The idea is that God, a purely spirtual being, conferred upon man a spiritual nature that distinguishes him from the rest of the animals. In Imago Dei, I go into this at some length and ward off a common misunderstanding.
Second, the 'force' of Cogito ergo sum is in no way lessened by evidence that animals exhibit emotions and patterns of cognition found also in humans. The author betrays a complete lack of understanding as to what the Cartesian dictum means.
What it means is that there is something accessible to my experience that is indubitable. The existence of my thinking (in the broad Cartesian sense that includes perceiving, imagining, wishing, willing, hoping, desiring, and indeed every mental act that displays the property that Brentano called intentionality) cannot be doubted. Given that I am conscious of a (putatively external) object (in whatever modality: perception, imagination, recollection, etc.), it is possible to doubt whether the object of consciousness exists apart from my being conscious of it. Presently gazing at Superstition Mountain, I can doubt the existence of the mountain, but I cannot doubt that a mental act of visual perception is now occurring, or that this act is of a mountain of such-and-such a description. Both act and object qua object are indubitable as to their existence; dubitable alone is the existence of the object in reality. If I try to doubt the existence of my present thinking, I find that my doubting guarantees its own existence: Dubito ergo sum.

****************************************

DIRECTIVE:
In the passage on Cogito ergo sum, condense the paragraph beginning "What it means is that" into a short bulleted list that keeps its main points. These items were taken from a different source.

Stored items from a collection:
****************************************

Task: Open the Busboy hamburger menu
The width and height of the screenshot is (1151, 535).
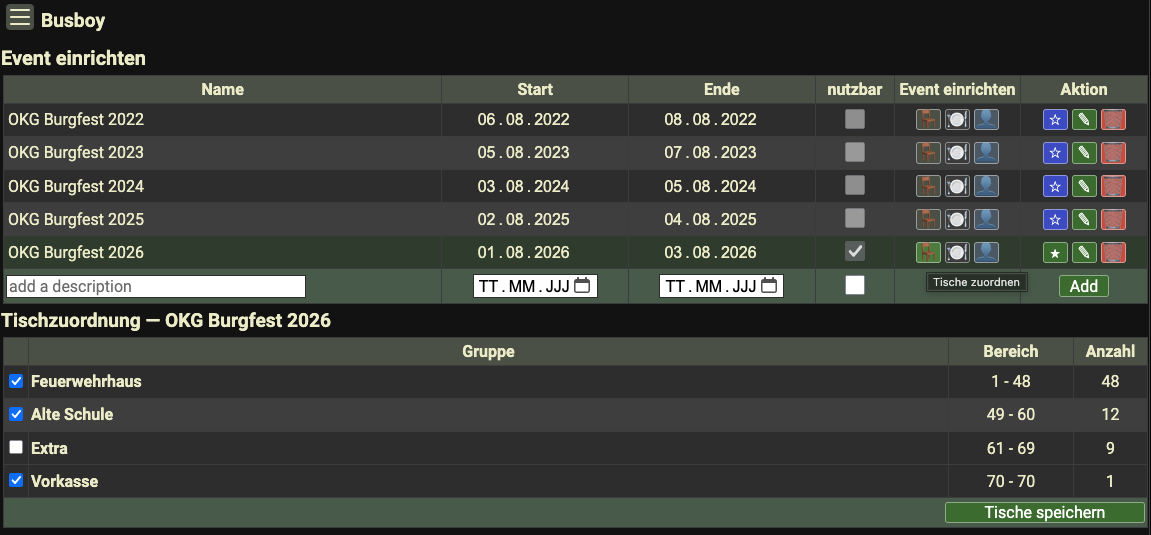Action: [x=20, y=18]
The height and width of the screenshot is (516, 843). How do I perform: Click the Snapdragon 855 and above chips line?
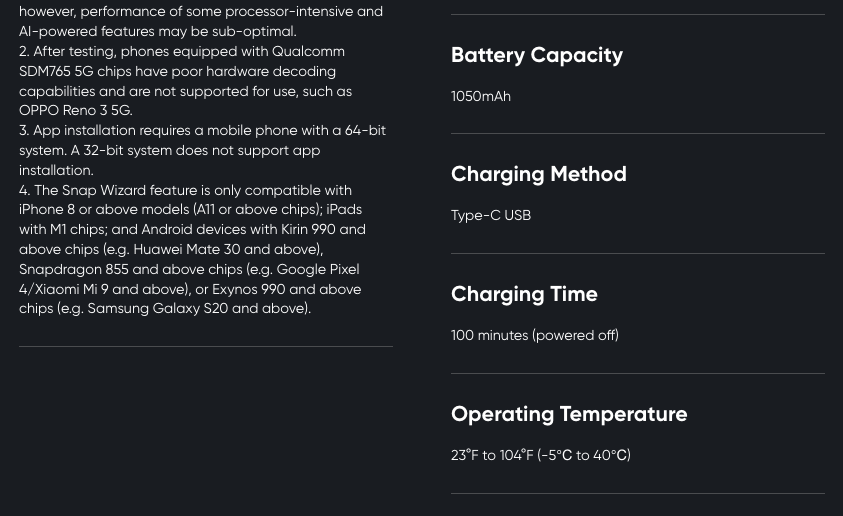click(x=189, y=269)
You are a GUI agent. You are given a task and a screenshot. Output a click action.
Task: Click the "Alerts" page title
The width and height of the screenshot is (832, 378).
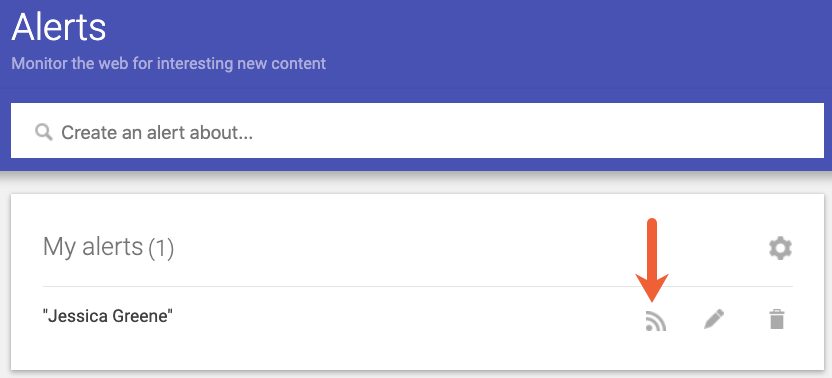[x=58, y=27]
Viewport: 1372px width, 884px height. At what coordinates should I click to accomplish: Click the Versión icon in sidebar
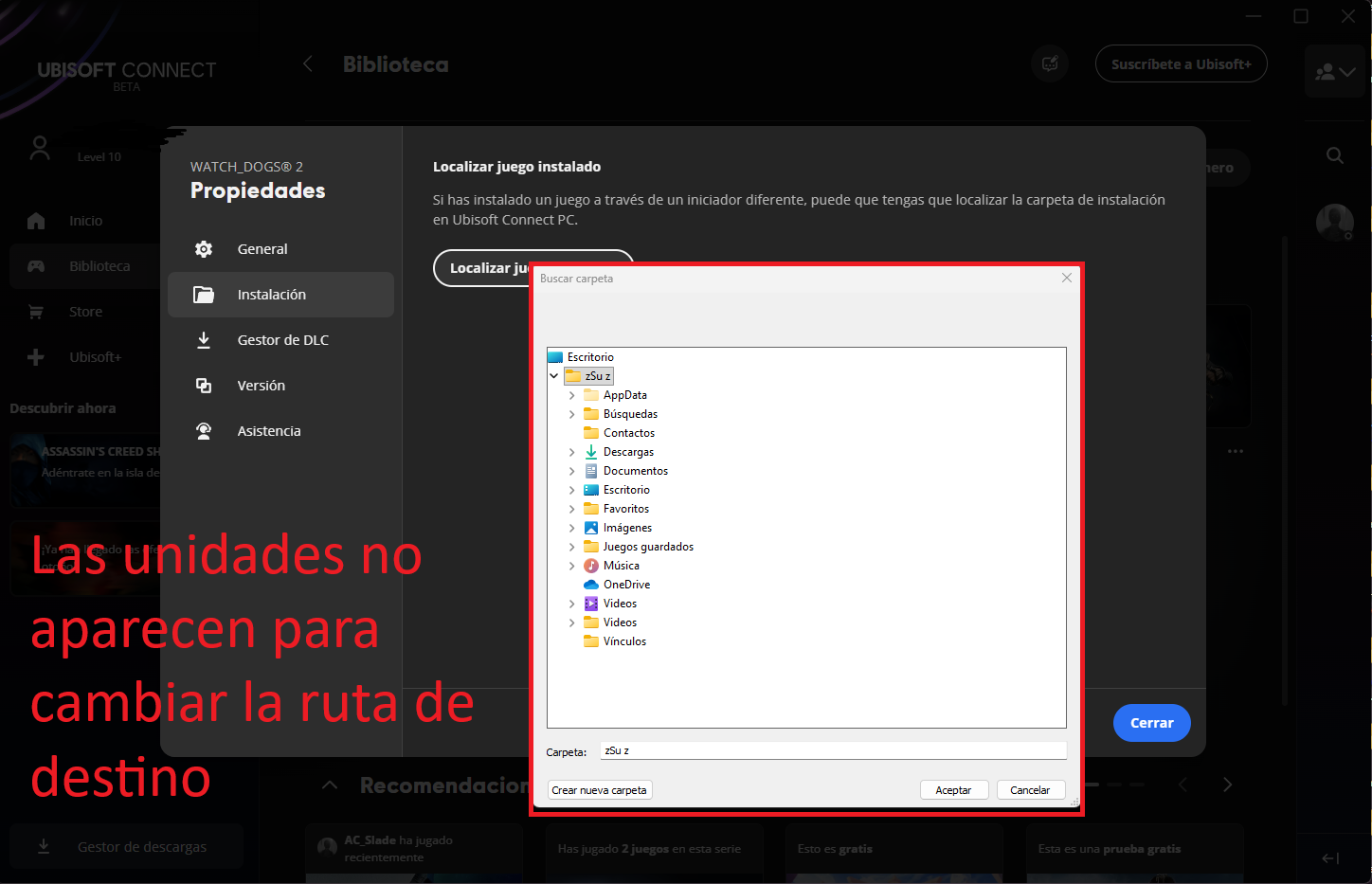(x=204, y=386)
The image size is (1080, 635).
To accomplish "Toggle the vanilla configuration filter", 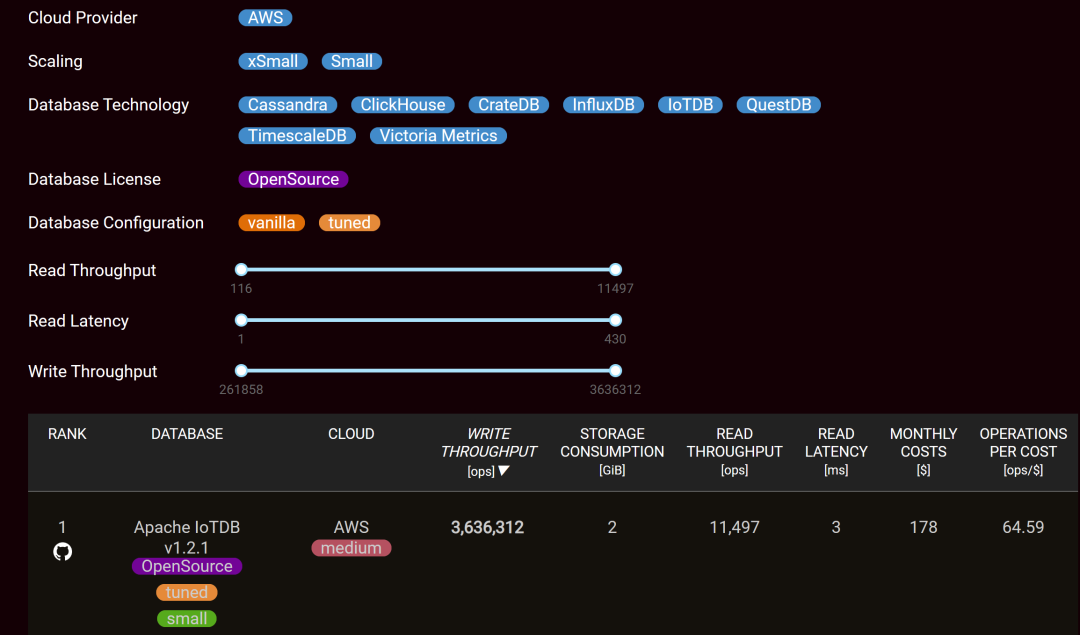I will 272,223.
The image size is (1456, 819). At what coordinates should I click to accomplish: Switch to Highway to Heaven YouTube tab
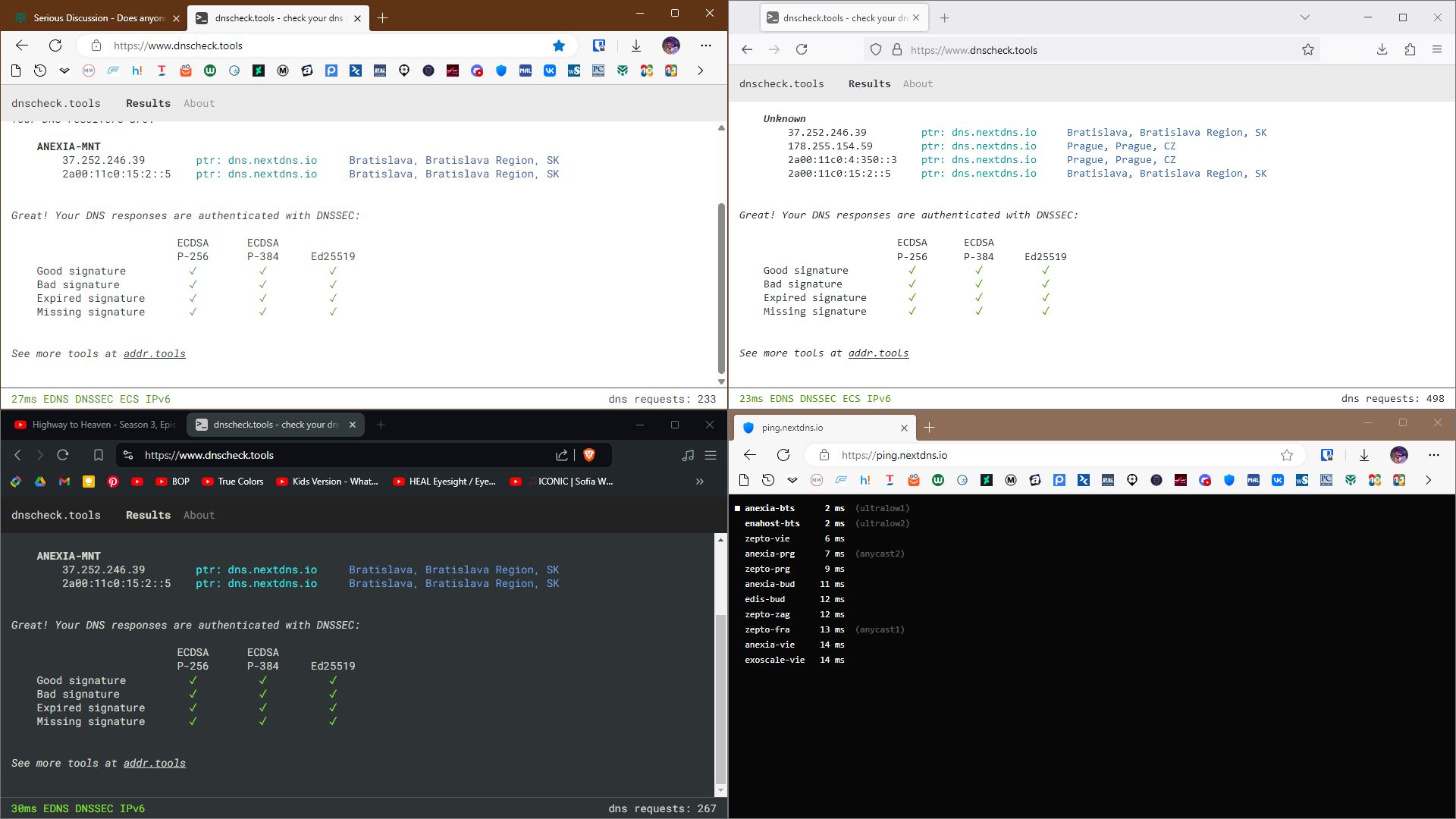click(x=94, y=425)
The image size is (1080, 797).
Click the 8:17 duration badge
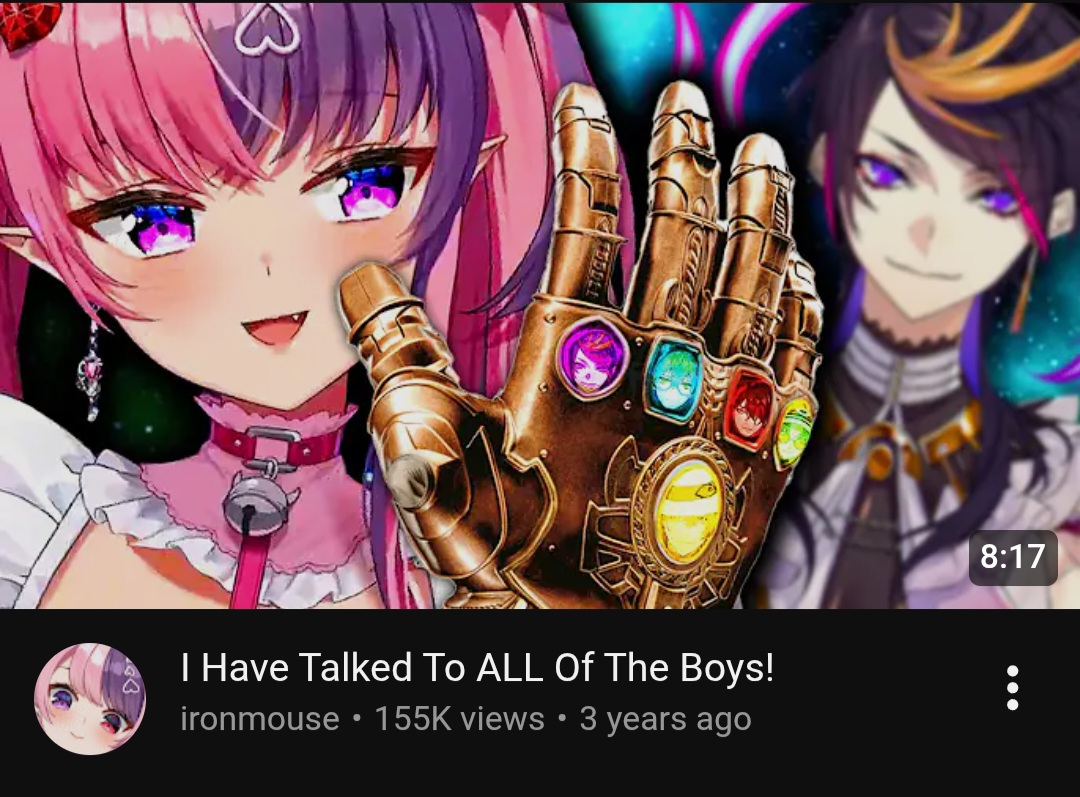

****************************************

FINAL RESULT:
- Something in my experience cannot be doubted: the existence of my thinking.
- "Thinking" here is meant in the broad Cartesian sense. It covers perceiving, imagining, wishing, willing, hoping, desiring, and every mental act with what Brentano called intentionality.
- When I am conscious of an object, I can doubt that the object exists apart from my consciousness of it.
- For example, while gazing at Superstition Mountain I can doubt the mountain exists. I cannot doubt that an act of visual perception is occurring, or that the act is of a mountain of a certain description.
- The act and the object qua object are indubitable. Only the object's existence in reality can be doubted.
- Trying to doubt my present thinking confirms that the thinking exists: Dubito ergo sum.